Gather every line from the listing below that contains the string "with". Matching is case-sensitive.

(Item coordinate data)

>>>

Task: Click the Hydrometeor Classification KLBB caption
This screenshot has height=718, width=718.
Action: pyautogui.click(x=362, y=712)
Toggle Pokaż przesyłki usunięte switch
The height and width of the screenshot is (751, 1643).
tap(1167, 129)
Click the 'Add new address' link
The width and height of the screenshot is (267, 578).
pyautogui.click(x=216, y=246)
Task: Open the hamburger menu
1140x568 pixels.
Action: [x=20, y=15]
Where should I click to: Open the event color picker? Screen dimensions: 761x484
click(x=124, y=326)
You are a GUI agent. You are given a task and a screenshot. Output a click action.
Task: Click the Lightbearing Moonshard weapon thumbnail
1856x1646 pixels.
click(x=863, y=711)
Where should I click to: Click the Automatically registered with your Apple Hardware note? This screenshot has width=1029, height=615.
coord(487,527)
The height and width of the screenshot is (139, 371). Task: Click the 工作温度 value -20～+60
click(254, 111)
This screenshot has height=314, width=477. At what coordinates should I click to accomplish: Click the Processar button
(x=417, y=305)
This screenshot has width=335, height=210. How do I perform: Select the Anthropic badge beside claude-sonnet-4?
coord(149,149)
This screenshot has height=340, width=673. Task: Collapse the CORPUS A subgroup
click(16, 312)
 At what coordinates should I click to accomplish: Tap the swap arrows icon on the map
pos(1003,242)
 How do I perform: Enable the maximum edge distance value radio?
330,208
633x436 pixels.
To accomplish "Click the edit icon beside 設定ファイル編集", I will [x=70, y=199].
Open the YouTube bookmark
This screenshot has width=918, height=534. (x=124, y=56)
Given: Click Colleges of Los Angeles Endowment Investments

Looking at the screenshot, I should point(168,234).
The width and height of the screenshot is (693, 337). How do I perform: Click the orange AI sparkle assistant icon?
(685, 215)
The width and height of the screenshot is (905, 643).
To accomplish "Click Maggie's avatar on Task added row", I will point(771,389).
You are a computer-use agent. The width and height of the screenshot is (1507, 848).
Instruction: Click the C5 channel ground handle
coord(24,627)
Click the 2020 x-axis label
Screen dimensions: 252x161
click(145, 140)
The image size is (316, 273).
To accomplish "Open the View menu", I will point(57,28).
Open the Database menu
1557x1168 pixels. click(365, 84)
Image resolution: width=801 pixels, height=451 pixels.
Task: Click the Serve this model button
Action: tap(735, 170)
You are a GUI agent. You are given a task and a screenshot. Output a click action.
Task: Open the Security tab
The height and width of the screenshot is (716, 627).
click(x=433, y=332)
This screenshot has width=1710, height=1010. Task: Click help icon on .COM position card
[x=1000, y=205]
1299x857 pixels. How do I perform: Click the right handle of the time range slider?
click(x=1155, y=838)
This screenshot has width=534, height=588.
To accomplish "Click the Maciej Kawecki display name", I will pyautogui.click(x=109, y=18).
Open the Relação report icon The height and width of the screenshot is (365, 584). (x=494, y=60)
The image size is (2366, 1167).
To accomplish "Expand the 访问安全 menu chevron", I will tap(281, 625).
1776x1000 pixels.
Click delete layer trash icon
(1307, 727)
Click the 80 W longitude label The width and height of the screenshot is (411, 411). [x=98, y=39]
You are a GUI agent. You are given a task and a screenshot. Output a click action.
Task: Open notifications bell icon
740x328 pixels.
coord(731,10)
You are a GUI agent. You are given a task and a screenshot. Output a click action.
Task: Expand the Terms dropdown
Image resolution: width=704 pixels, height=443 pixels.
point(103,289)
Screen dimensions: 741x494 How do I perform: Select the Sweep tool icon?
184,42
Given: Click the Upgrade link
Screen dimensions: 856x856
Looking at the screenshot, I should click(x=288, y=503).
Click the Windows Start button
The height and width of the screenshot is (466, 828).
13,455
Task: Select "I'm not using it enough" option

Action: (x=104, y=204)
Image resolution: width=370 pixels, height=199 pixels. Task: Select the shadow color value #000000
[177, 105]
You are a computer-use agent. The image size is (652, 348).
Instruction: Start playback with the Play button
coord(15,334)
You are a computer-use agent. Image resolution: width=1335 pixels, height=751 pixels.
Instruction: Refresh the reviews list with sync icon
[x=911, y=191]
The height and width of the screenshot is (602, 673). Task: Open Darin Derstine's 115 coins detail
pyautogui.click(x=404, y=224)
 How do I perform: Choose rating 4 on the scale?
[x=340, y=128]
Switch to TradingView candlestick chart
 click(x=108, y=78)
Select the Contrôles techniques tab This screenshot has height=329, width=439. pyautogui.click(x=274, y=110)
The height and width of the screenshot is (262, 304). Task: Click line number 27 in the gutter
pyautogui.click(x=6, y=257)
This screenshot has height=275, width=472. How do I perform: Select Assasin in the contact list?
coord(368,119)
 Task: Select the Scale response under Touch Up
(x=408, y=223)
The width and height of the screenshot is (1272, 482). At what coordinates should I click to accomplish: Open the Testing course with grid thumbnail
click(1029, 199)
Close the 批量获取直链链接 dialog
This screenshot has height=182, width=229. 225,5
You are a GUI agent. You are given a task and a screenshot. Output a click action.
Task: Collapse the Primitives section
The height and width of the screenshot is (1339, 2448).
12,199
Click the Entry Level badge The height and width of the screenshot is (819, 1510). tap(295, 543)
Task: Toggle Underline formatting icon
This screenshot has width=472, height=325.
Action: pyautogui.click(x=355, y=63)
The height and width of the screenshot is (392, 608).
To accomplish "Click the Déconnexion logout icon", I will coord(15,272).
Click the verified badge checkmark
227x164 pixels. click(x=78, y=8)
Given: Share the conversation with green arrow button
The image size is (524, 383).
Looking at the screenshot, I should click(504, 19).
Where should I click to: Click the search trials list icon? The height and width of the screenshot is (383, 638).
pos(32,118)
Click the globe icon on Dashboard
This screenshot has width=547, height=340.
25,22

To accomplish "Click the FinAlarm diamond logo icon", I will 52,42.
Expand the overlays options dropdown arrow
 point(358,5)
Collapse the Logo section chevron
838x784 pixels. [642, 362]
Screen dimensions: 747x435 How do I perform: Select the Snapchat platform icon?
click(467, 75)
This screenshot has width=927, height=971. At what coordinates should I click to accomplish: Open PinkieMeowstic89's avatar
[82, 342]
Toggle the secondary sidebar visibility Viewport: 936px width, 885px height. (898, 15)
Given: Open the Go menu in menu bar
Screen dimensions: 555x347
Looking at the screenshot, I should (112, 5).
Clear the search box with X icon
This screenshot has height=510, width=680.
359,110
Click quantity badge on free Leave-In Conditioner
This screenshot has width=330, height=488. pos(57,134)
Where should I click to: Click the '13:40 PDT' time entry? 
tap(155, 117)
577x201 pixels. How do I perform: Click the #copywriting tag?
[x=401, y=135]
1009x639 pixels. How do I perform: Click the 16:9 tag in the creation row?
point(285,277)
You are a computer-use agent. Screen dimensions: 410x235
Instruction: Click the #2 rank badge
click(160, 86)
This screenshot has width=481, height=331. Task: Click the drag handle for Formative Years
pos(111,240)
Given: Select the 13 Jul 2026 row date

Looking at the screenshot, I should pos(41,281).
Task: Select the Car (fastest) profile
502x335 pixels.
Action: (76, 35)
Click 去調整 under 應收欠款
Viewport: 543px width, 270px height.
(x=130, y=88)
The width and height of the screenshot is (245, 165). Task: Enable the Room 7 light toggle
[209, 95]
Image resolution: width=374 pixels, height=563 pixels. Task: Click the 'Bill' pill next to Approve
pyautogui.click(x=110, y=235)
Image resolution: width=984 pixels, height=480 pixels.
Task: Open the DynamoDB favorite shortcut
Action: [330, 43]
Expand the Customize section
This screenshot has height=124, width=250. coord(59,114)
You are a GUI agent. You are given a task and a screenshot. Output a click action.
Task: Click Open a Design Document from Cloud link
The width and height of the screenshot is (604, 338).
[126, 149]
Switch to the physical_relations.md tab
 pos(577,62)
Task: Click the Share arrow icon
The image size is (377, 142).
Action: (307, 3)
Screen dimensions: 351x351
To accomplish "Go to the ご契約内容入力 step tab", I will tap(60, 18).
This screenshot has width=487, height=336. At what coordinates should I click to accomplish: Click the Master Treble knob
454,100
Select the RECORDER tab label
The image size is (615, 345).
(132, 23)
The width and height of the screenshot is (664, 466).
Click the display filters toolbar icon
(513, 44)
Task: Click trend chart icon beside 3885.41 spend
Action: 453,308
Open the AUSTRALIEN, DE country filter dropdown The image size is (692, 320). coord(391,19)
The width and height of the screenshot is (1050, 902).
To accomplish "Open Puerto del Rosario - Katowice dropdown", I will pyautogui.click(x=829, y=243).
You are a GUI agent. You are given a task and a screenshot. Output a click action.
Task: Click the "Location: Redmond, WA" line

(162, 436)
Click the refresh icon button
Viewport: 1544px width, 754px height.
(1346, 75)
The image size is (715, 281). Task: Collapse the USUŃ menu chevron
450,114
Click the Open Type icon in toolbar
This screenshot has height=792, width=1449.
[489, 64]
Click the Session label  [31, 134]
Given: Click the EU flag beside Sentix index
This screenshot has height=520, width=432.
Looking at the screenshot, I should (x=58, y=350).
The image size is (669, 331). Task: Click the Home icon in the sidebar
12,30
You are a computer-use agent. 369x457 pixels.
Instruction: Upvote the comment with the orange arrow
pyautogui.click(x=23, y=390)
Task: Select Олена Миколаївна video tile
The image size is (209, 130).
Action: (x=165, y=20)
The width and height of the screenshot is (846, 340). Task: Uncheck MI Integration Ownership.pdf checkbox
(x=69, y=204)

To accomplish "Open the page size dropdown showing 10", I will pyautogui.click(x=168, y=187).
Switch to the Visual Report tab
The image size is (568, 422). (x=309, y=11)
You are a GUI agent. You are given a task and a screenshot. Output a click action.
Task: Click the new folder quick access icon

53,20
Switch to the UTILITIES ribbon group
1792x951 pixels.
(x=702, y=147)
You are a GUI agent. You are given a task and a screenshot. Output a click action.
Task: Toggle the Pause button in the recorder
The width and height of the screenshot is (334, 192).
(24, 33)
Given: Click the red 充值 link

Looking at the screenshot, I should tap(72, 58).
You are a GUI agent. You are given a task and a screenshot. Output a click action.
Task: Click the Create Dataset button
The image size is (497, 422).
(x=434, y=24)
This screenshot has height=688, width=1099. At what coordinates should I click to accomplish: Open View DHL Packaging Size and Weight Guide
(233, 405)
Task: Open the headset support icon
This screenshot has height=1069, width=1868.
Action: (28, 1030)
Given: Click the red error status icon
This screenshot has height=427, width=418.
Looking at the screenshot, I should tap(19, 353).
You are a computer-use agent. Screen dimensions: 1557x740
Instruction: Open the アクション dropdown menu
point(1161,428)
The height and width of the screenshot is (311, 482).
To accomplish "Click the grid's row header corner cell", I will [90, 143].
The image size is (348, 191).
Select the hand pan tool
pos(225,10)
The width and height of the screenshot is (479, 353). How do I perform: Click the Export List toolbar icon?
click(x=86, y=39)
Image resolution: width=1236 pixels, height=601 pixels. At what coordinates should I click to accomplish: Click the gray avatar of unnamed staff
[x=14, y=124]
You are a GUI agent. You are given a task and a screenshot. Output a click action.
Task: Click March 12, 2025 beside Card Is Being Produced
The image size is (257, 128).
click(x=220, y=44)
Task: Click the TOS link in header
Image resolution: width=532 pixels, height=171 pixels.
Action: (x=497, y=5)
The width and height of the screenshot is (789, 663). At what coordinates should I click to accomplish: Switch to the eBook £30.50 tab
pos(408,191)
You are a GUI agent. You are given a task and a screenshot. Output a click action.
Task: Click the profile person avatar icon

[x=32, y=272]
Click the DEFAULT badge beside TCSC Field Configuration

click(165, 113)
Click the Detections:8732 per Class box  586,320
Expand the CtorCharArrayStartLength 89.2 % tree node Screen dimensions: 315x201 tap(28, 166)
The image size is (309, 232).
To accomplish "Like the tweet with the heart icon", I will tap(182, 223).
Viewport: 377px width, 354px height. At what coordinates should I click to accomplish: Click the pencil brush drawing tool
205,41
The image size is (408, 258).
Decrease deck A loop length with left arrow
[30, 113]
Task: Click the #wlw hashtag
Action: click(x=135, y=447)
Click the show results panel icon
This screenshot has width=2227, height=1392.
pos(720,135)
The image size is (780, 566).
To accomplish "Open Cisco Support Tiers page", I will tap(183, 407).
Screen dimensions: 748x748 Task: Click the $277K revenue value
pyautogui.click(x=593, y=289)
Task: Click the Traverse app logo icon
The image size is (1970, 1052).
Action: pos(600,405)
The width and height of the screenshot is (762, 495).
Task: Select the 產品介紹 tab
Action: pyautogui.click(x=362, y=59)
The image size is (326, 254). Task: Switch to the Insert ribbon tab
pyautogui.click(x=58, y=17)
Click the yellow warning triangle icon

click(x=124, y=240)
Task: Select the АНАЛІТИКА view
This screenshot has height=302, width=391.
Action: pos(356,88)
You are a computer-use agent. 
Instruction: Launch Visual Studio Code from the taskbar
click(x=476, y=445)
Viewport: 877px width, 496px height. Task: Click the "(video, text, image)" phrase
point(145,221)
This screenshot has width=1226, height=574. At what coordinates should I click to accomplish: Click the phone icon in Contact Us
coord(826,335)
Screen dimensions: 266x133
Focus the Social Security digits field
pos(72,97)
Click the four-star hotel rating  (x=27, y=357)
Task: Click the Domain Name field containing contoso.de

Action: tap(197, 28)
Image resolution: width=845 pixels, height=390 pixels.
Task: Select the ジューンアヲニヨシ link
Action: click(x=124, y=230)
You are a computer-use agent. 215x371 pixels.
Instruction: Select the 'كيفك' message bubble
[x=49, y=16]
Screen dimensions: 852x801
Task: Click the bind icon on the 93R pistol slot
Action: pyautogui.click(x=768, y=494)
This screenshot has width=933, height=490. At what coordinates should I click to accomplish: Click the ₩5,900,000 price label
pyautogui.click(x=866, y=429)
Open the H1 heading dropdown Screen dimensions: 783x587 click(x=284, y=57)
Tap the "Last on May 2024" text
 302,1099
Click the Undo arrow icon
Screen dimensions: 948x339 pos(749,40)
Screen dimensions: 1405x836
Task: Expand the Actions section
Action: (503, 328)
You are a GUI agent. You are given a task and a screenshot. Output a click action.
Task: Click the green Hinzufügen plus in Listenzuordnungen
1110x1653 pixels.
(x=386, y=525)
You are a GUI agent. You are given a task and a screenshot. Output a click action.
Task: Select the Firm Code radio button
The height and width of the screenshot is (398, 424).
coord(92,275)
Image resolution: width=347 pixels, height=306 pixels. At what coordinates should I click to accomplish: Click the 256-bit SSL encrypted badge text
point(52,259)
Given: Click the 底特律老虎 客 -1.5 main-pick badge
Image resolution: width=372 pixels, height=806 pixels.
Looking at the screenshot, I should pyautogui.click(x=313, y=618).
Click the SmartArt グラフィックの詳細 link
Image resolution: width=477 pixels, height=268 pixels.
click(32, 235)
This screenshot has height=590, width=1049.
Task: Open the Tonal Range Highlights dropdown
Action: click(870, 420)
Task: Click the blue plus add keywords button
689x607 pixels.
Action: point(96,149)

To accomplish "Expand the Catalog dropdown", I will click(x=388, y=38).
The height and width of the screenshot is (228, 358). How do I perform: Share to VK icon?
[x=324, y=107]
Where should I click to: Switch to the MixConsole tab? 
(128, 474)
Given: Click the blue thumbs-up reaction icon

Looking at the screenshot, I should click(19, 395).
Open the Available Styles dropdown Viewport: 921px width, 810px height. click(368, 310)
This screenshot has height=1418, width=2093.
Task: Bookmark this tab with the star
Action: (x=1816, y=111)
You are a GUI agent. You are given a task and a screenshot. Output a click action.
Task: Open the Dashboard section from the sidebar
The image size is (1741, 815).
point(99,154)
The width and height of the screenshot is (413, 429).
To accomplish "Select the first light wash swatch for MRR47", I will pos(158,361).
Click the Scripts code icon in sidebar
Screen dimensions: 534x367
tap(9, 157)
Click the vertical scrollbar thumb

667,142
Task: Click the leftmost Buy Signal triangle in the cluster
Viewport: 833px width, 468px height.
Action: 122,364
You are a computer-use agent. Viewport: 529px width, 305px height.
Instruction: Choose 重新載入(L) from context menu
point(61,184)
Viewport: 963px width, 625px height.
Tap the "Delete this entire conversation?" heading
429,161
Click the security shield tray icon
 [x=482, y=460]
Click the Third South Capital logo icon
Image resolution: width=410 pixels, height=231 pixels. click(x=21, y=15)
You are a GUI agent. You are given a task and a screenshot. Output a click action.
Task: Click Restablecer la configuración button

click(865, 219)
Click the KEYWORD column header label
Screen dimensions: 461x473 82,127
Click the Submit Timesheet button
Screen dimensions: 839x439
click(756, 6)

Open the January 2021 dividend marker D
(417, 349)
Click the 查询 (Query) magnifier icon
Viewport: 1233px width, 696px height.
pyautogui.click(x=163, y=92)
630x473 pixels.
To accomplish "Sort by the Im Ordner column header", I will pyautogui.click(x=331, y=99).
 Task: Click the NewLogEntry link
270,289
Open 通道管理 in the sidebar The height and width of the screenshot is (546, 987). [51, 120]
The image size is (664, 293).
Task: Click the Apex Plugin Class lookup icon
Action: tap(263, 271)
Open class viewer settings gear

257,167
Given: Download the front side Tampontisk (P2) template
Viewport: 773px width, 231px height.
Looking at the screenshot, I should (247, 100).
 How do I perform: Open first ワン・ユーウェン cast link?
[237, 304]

<<<

**Response for this exercise:**
Where should I click to: Click the Automatically registered with your Apple Hardware note? This screenshot has width=1029, height=615.
Instruction: Start playback with the Play button
Instruction: Refresh the reviews list with sync icon
The width and height of the screenshot is (1272, 482). At what coordinates should I click to accomplish: Open the Testing course with grid thumbnail
Given: Share the conversation with green arrow button
Clear the search box with X icon
Instruction: Upvote the comment with the orange arrow
To accomplish "Like the tweet with the heart icon", I will tap(182, 223).
Decrease deck A loop length with left arrow
Task: Bookmark this tab with the star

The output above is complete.